For four years now, the vast majority of the UK’s Jewish community has made it clear that they will not countenance voting for Jeremy Corbyn in a general election. They have pointed to Mr Corbyn’s associations with Jew haters, Holocaust deniers and terrorist groups with genocidal antisemitic agendas.
At best, what they have received from a significant percentage of Labour members is total indifference or denial. At worst, they have suffered vicious attacks on their character, attacks which very frequently have veered into antisemitic territory.

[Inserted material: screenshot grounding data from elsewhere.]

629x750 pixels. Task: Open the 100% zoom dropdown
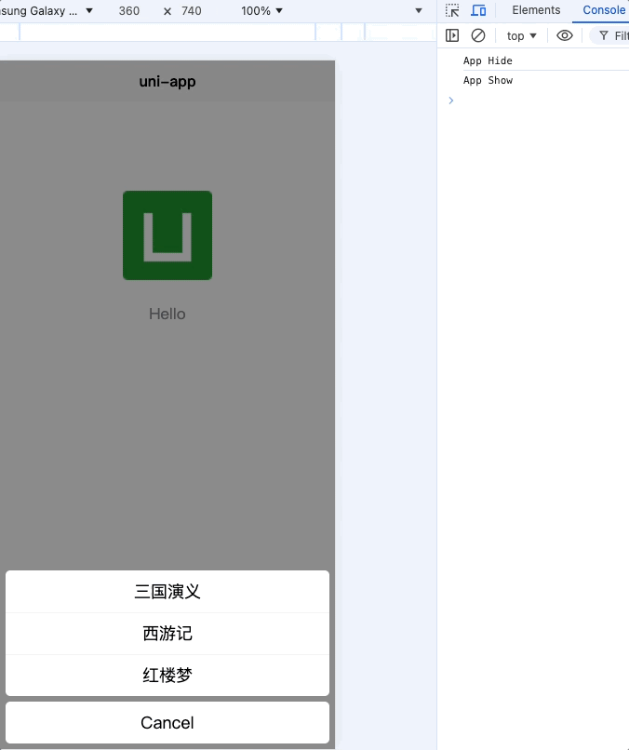click(261, 10)
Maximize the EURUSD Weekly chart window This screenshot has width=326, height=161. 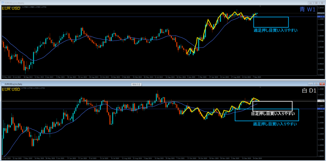coord(316,3)
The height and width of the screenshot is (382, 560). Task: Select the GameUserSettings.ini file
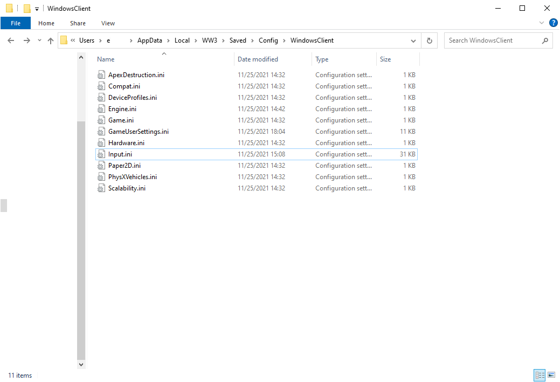click(257, 132)
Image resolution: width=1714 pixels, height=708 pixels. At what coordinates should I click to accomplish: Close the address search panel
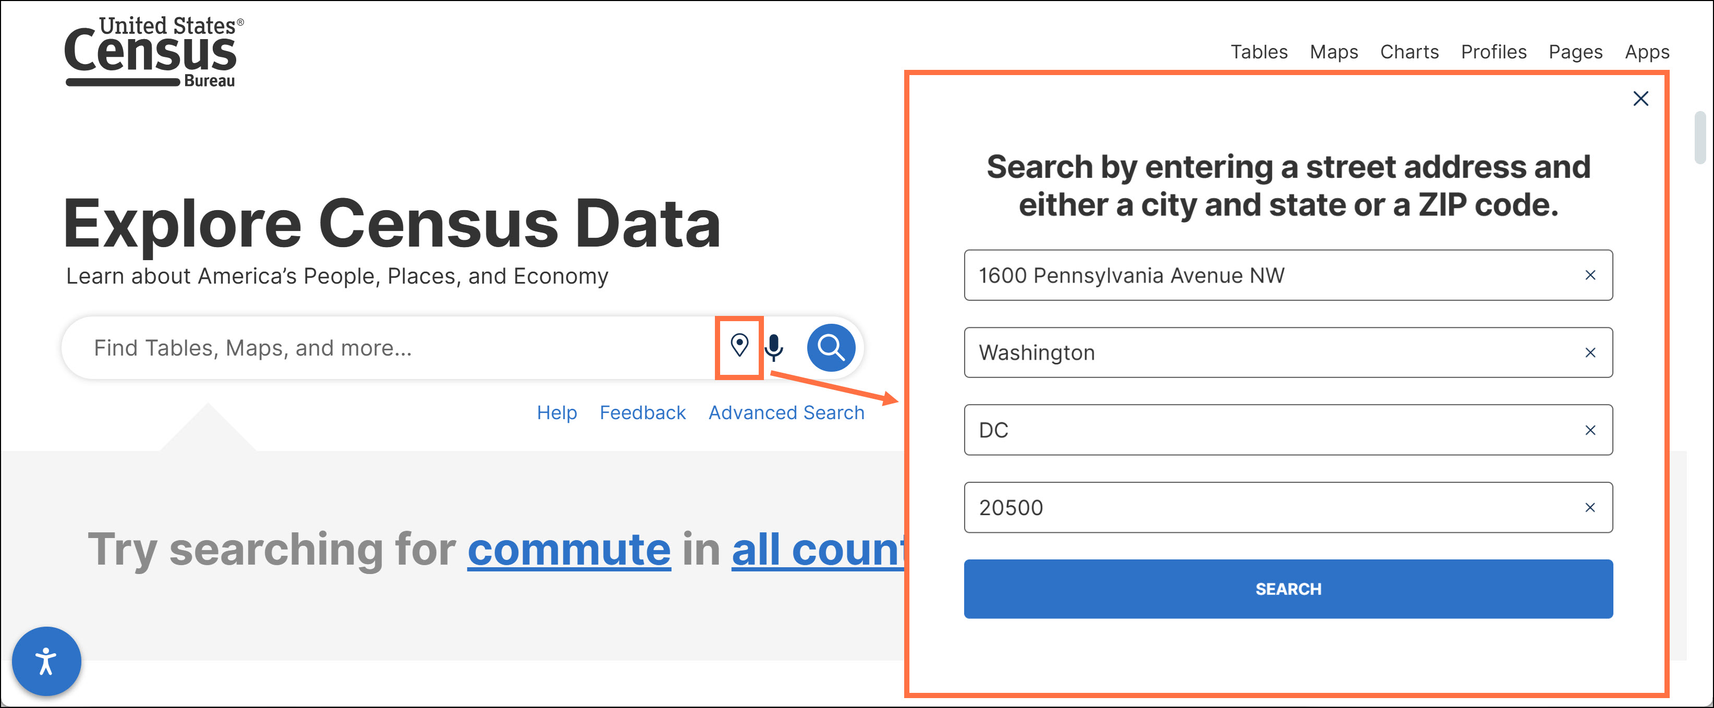click(1641, 98)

Now, however, it seems likely that at some point in the near future there will be another general election. And suddenly, many Jewish voters reiterating what they have been saying for years have been met by a surge of indignation. Apparently, if Jews do not vote for Jeremy Corbyn’s Labour, they will be voting for “Fascism”. Jews are being told, (apparently without a trace of the English irony Mr Corbyn thinks we’re unable to understand), to “study history”.
At the risk of pointing out what should be unbelievably obvious, Jewish history has shown that when someone says they hate you and want to kill you, you should believe them. And when a politician hangs around such people for decades and speaks of them in glowing terms, as Jeremy Corbyn has, you do not want to vote for their party. Ever.
Not everybody is so quick to dismiss the concerns of UK Jews, of course. I know many left-wing people who understand exactly what Jeremy Corbyn is and why the Jewish community is justifiably extremely concerned about him potentially becoming PM. One such person, a left-wing Muslim writer I know, has been outspoken regarding his dislike of Jeremy Corbyn and antisemitism in the Labour party.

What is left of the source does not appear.